[Part of a data file]
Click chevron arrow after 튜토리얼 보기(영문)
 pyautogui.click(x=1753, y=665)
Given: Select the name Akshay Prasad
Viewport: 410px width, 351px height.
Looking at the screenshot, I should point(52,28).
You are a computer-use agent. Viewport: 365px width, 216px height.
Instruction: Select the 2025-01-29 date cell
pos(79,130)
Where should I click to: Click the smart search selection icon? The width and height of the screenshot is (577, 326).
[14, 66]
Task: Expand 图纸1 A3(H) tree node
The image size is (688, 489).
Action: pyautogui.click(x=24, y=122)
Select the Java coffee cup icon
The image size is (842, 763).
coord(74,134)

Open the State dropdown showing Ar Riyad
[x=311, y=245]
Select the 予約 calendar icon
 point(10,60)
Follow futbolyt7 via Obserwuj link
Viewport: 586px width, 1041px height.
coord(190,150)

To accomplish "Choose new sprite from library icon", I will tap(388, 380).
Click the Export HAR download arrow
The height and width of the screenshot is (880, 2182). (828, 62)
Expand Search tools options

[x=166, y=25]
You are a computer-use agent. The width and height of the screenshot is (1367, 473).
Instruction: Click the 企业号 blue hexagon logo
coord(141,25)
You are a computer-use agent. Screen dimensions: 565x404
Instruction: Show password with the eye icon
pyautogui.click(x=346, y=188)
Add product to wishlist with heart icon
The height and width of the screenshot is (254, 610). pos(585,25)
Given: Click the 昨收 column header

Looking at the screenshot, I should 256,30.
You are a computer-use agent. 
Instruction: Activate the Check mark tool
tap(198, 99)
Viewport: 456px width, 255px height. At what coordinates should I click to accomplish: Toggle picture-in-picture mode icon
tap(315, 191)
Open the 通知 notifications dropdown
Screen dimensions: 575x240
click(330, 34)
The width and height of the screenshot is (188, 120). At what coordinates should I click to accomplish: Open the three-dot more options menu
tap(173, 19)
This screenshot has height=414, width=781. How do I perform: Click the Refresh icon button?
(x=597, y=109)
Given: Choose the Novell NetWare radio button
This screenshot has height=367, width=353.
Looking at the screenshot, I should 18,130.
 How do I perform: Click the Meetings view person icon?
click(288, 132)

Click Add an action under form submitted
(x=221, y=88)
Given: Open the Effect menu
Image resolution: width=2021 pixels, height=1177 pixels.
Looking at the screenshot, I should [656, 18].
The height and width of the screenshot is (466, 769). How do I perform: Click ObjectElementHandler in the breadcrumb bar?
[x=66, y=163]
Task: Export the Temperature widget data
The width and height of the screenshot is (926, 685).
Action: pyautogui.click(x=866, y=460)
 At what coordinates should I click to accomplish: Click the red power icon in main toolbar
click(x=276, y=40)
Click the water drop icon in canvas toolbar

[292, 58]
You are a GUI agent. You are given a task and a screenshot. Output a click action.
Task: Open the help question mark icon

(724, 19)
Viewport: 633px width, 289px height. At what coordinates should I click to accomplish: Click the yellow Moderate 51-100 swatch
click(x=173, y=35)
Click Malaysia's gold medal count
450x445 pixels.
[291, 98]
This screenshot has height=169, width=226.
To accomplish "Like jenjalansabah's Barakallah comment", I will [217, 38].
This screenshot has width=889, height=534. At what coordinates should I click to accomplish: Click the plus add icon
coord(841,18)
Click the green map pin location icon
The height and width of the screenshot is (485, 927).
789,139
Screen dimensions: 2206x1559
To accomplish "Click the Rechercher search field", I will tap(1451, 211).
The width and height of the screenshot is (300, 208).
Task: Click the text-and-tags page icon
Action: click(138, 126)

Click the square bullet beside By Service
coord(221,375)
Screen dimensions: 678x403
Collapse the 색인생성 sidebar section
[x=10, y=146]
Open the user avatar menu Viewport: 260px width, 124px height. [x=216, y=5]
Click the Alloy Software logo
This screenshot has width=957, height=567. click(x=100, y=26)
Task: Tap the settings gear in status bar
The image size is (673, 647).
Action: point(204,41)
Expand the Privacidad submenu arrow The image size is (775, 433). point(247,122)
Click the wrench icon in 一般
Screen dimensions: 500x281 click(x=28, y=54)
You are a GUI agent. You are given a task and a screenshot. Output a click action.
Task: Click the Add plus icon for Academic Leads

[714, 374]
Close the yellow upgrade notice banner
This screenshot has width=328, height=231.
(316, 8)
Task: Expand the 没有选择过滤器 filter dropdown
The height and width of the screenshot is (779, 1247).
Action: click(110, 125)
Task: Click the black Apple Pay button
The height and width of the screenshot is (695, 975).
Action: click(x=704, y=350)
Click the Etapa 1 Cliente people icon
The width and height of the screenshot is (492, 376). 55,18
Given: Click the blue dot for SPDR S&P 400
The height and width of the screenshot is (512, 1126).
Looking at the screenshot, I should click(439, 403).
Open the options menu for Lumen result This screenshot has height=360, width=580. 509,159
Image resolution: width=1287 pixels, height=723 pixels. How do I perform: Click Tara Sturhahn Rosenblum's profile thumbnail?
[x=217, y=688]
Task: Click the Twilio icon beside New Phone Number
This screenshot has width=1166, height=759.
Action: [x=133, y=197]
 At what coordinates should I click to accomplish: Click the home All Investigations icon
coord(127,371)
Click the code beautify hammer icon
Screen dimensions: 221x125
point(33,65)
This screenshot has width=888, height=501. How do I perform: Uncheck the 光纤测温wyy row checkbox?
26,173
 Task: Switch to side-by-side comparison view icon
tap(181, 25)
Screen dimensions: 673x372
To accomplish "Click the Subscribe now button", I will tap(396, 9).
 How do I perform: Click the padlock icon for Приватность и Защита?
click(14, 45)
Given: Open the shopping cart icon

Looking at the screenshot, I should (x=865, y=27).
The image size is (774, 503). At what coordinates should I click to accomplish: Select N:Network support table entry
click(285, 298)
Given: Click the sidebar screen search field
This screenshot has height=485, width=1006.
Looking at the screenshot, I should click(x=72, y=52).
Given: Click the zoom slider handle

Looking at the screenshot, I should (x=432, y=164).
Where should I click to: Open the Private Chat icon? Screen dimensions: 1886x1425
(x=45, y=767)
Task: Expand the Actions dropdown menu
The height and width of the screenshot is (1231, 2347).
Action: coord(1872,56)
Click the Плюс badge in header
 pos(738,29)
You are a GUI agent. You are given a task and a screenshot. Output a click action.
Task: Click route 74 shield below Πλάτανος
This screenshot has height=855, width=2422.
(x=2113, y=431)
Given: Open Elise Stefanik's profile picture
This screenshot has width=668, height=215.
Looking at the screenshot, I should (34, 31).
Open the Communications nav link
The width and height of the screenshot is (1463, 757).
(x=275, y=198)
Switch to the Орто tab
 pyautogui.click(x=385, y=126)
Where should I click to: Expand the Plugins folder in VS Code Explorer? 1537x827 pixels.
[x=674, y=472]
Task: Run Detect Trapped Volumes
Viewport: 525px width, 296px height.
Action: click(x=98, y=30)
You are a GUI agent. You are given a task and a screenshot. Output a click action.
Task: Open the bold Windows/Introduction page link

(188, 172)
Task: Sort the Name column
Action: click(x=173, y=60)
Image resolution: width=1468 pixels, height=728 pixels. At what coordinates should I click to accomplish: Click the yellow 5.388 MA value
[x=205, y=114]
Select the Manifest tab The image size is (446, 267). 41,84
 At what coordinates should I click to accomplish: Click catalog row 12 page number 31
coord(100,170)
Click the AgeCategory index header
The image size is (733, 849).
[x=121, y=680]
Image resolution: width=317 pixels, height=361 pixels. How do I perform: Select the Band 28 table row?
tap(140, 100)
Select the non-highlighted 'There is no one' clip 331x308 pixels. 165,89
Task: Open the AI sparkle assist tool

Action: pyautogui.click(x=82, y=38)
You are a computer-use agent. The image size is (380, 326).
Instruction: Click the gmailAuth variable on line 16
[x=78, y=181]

What the task asks
Duplicate all of the rows above verbatim, keeping every character and line break unchanged.

Result for this exercise
Click chevron arrow after 튜토리얼 보기(영문)
 pyautogui.click(x=1753, y=665)
Given: Select the name Akshay Prasad
Viewport: 410px width, 351px height.
Looking at the screenshot, I should point(52,28).
You are a computer-use agent. Viewport: 365px width, 216px height.
Instruction: Select the 2025-01-29 date cell
pos(79,130)
Where should I click to: Click the smart search selection icon? The width and height of the screenshot is (577, 326).
[14, 66]
Task: Expand 图纸1 A3(H) tree node
The image size is (688, 489).
Action: pyautogui.click(x=24, y=122)
Select the Java coffee cup icon
The image size is (842, 763).
coord(74,134)

Open the State dropdown showing Ar Riyad
[x=311, y=245]
Select the 予約 calendar icon
 point(10,60)
Follow futbolyt7 via Obserwuj link
Viewport: 586px width, 1041px height.
coord(190,150)

To accomplish "Choose new sprite from library icon", I will tap(388, 380).
Click the Export HAR download arrow
The height and width of the screenshot is (880, 2182). (828, 62)
Expand Search tools options

[x=166, y=25]
You are a computer-use agent. The width and height of the screenshot is (1367, 473).
Instruction: Click the 企业号 blue hexagon logo
coord(141,25)
You are a computer-use agent. Screen dimensions: 565x404
Instruction: Show password with the eye icon
pyautogui.click(x=346, y=188)
Add product to wishlist with heart icon
The height and width of the screenshot is (254, 610). pos(585,25)
Given: Click the 昨收 column header

Looking at the screenshot, I should 256,30.
You are a computer-use agent. 
Instruction: Activate the Check mark tool
tap(198, 99)
Viewport: 456px width, 255px height. At what coordinates should I click to accomplish: Toggle picture-in-picture mode icon
tap(315, 191)
Open the 通知 notifications dropdown
Screen dimensions: 575x240
click(330, 34)
The width and height of the screenshot is (188, 120). At what coordinates should I click to accomplish: Open the three-dot more options menu
tap(173, 19)
This screenshot has height=414, width=781. How do I perform: Click the Refresh icon button?
(x=597, y=109)
Given: Choose the Novell NetWare radio button
This screenshot has height=367, width=353.
Looking at the screenshot, I should 18,130.
 How do I perform: Click the Meetings view person icon?
click(288, 132)

Click Add an action under form submitted
(x=221, y=88)
Given: Open the Effect menu
Image resolution: width=2021 pixels, height=1177 pixels.
Looking at the screenshot, I should [656, 18].
The height and width of the screenshot is (466, 769). How do I perform: Click ObjectElementHandler in the breadcrumb bar?
[x=66, y=163]
Task: Export the Temperature widget data
The width and height of the screenshot is (926, 685).
Action: pyautogui.click(x=866, y=460)
 At what coordinates should I click to accomplish: Click the red power icon in main toolbar
click(x=276, y=40)
Click the water drop icon in canvas toolbar

[292, 58]
You are a GUI agent. You are given a task and a screenshot. Output a click action.
Task: Open the help question mark icon

(724, 19)
Viewport: 633px width, 289px height. At what coordinates should I click to accomplish: Click the yellow Moderate 51-100 swatch
click(x=173, y=35)
Click Malaysia's gold medal count
450x445 pixels.
[291, 98]
This screenshot has height=169, width=226.
To accomplish "Like jenjalansabah's Barakallah comment", I will [217, 38].
This screenshot has width=889, height=534. At what coordinates should I click to accomplish: Click the plus add icon
coord(841,18)
Click the green map pin location icon
The height and width of the screenshot is (485, 927).
789,139
Screen dimensions: 2206x1559
To accomplish "Click the Rechercher search field", I will tap(1451, 211).
The width and height of the screenshot is (300, 208).
Task: Click the text-and-tags page icon
Action: click(138, 126)

Click the square bullet beside By Service
coord(221,375)
Screen dimensions: 678x403
Collapse the 색인생성 sidebar section
[x=10, y=146]
Open the user avatar menu Viewport: 260px width, 124px height. [x=216, y=5]
Click the Alloy Software logo
This screenshot has width=957, height=567. click(x=100, y=26)
Task: Tap the settings gear in status bar
The image size is (673, 647).
Action: point(204,41)
Expand the Privacidad submenu arrow The image size is (775, 433). point(247,122)
Click the wrench icon in 一般
Screen dimensions: 500x281 click(x=28, y=54)
You are a GUI agent. You are given a task and a screenshot. Output a click action.
Task: Click the Add plus icon for Academic Leads

[714, 374]
Close the yellow upgrade notice banner
This screenshot has width=328, height=231.
(316, 8)
Task: Expand the 没有选择过滤器 filter dropdown
The height and width of the screenshot is (779, 1247).
Action: click(110, 125)
Task: Click the black Apple Pay button
The height and width of the screenshot is (695, 975).
Action: click(x=704, y=350)
Click the Etapa 1 Cliente people icon
The width and height of the screenshot is (492, 376). 55,18
Given: Click the blue dot for SPDR S&P 400
The height and width of the screenshot is (512, 1126).
Looking at the screenshot, I should click(439, 403).
Open the options menu for Lumen result This screenshot has height=360, width=580. 509,159
Image resolution: width=1287 pixels, height=723 pixels. How do I perform: Click Tara Sturhahn Rosenblum's profile thumbnail?
[x=217, y=688]
Task: Click the Twilio icon beside New Phone Number
This screenshot has width=1166, height=759.
Action: [x=133, y=197]
 At what coordinates should I click to accomplish: Click the home All Investigations icon
coord(127,371)
Click the code beautify hammer icon
Screen dimensions: 221x125
point(33,65)
This screenshot has width=888, height=501. How do I perform: Uncheck the 光纤测温wyy row checkbox?
26,173
 Task: Switch to side-by-side comparison view icon
tap(181, 25)
Screen dimensions: 673x372
To accomplish "Click the Subscribe now button", I will tap(396, 9).
 How do I perform: Click the padlock icon for Приватность и Защита?
click(14, 45)
Given: Open the shopping cart icon

Looking at the screenshot, I should (x=865, y=27).
The image size is (774, 503). At what coordinates should I click to accomplish: Select N:Network support table entry
click(285, 298)
Given: Click the sidebar screen search field
This screenshot has height=485, width=1006.
Looking at the screenshot, I should click(x=72, y=52).
Given: Click the zoom slider handle

Looking at the screenshot, I should (x=432, y=164).
Where should I click to: Open the Private Chat icon? Screen dimensions: 1886x1425
(x=45, y=767)
Task: Expand the Actions dropdown menu
The height and width of the screenshot is (1231, 2347).
Action: coord(1872,56)
Click the Плюс badge in header
 pos(738,29)
You are a GUI agent. You are given a task and a screenshot. Output a click action.
Task: Click route 74 shield below Πλάτανος
This screenshot has height=855, width=2422.
(x=2113, y=431)
Given: Open Elise Stefanik's profile picture
This screenshot has width=668, height=215.
Looking at the screenshot, I should (34, 31).
Open the Communications nav link
The width and height of the screenshot is (1463, 757).
(x=275, y=198)
Switch to the Орто tab
 pyautogui.click(x=385, y=126)
Where should I click to: Expand the Plugins folder in VS Code Explorer? 1537x827 pixels.
[x=674, y=472]
Task: Run Detect Trapped Volumes
Viewport: 525px width, 296px height.
Action: click(x=98, y=30)
You are a GUI agent. You are given a task and a screenshot. Output a click action.
Task: Open the bold Windows/Introduction page link

(188, 172)
Task: Sort the Name column
Action: click(x=173, y=60)
Image resolution: width=1468 pixels, height=728 pixels. At what coordinates should I click to accomplish: Click the yellow 5.388 MA value
[x=205, y=114]
Select the Manifest tab The image size is (446, 267). 41,84
 At what coordinates should I click to accomplish: Click catalog row 12 page number 31
coord(100,170)
Click the AgeCategory index header
The image size is (733, 849).
[x=121, y=680]
Image resolution: width=317 pixels, height=361 pixels. How do I perform: Select the Band 28 table row?
tap(140, 100)
Select the non-highlighted 'There is no one' clip 331x308 pixels. 165,89
Task: Open the AI sparkle assist tool

Action: pyautogui.click(x=82, y=38)
You are a computer-use agent. The image size is (380, 326).
Instruction: Click the gmailAuth variable on line 16
[x=78, y=181]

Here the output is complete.